◆ **EXERCISE INSTRUCTIONS**: Give again, word for word, each line from the top of the listing through the line that holds "Insect O. – Birds".

#### RECORDS FOR PROCESSING

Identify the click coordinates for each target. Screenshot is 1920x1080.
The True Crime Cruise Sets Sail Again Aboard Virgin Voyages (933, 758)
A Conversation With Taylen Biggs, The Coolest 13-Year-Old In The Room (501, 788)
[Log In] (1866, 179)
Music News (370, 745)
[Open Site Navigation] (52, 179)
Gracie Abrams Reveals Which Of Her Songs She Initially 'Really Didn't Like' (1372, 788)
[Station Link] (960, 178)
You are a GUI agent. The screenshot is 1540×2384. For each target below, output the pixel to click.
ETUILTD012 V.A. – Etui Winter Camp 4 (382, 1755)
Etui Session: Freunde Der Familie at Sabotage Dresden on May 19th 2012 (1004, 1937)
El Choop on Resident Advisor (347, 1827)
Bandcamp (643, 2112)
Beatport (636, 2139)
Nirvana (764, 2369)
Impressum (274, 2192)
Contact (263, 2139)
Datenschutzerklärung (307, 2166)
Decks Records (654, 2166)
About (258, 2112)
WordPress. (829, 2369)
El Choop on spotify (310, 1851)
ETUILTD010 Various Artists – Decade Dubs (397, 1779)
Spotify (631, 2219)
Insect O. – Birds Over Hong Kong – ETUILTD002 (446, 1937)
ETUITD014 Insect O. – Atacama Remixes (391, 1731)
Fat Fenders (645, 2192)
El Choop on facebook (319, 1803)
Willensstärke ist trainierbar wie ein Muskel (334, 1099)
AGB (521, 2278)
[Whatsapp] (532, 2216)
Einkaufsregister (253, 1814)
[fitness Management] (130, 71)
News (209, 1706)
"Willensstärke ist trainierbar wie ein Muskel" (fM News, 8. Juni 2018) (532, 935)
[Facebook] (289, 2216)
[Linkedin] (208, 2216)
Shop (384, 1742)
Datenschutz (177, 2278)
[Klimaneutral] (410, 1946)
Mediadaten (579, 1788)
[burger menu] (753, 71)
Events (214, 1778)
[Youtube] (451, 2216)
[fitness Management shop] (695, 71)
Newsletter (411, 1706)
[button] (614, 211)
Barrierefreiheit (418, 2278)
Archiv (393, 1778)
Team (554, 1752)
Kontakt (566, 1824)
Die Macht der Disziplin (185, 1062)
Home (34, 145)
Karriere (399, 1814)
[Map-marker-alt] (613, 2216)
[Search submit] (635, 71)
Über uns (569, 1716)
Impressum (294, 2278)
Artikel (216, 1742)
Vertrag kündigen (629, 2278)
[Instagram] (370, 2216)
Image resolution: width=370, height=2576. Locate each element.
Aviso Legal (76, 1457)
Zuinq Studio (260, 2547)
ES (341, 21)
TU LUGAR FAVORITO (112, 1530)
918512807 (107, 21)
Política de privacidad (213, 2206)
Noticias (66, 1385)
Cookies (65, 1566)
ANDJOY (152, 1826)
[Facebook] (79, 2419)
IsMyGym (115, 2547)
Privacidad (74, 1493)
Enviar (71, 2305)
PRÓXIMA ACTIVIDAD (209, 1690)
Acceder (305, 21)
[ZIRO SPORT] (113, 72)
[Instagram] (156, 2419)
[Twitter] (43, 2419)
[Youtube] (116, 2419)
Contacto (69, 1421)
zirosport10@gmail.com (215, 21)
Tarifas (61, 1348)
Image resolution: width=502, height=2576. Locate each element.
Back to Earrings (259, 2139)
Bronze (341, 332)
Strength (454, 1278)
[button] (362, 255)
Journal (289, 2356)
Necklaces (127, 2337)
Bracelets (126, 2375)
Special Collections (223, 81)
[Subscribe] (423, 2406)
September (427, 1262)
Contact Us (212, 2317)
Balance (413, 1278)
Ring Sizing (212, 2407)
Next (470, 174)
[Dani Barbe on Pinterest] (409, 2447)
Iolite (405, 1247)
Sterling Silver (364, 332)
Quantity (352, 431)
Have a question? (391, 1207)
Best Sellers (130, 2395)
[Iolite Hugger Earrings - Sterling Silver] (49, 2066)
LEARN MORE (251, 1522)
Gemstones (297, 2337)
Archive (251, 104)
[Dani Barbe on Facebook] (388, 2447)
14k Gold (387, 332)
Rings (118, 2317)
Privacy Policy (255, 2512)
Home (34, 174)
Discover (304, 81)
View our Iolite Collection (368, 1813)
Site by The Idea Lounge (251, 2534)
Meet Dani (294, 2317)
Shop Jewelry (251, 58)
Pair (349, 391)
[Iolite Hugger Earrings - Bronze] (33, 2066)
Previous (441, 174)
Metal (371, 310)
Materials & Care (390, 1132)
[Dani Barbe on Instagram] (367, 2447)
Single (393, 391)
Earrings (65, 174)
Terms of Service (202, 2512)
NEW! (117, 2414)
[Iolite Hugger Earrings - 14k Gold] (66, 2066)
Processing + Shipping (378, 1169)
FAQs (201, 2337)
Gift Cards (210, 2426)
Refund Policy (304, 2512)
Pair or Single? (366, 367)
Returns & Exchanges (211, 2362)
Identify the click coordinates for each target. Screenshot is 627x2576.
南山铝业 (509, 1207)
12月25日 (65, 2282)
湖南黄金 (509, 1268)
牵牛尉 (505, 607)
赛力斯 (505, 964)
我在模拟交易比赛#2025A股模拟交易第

########

◆ **OUTPUT OF THE EXERCISE**:
Identify the click coordinates for each target. Screenshot is 1920x1080.
The True Crime Cruise Sets Sail Again Aboard Virgin Voyages (933, 758)
A Conversation With Taylen Biggs, The Coolest 13-Year-Old In The Room (501, 788)
[Log In] (1866, 179)
Music News (370, 745)
[Open Site Navigation] (52, 179)
Gracie Abrams Reveals Which Of Her Songs She Initially 'Really Didn't Like' (1372, 788)
[Station Link] (960, 178)
You are a GUI agent. The screenshot is 1540×2384. For each target below, output the pixel to click.
ETUILTD012 V.A. – Etui Winter Camp 4 (382, 1755)
Etui Session: Freunde Der Familie at Sabotage Dresden on May 19th 2012 (1004, 1937)
El Choop on Resident Advisor (347, 1827)
Bandcamp (643, 2112)
Beatport (636, 2139)
Nirvana (764, 2369)
Impressum (274, 2192)
Contact (263, 2139)
Datenschutzerklärung (307, 2166)
Decks Records (654, 2166)
About (258, 2112)
WordPress. (829, 2369)
El Choop on spotify (310, 1851)
ETUILTD010 Various Artists – Decade Dubs (397, 1779)
Spotify (631, 2219)
Insect O. – Birds Over Hong Kong – ETUILTD002 (446, 1937)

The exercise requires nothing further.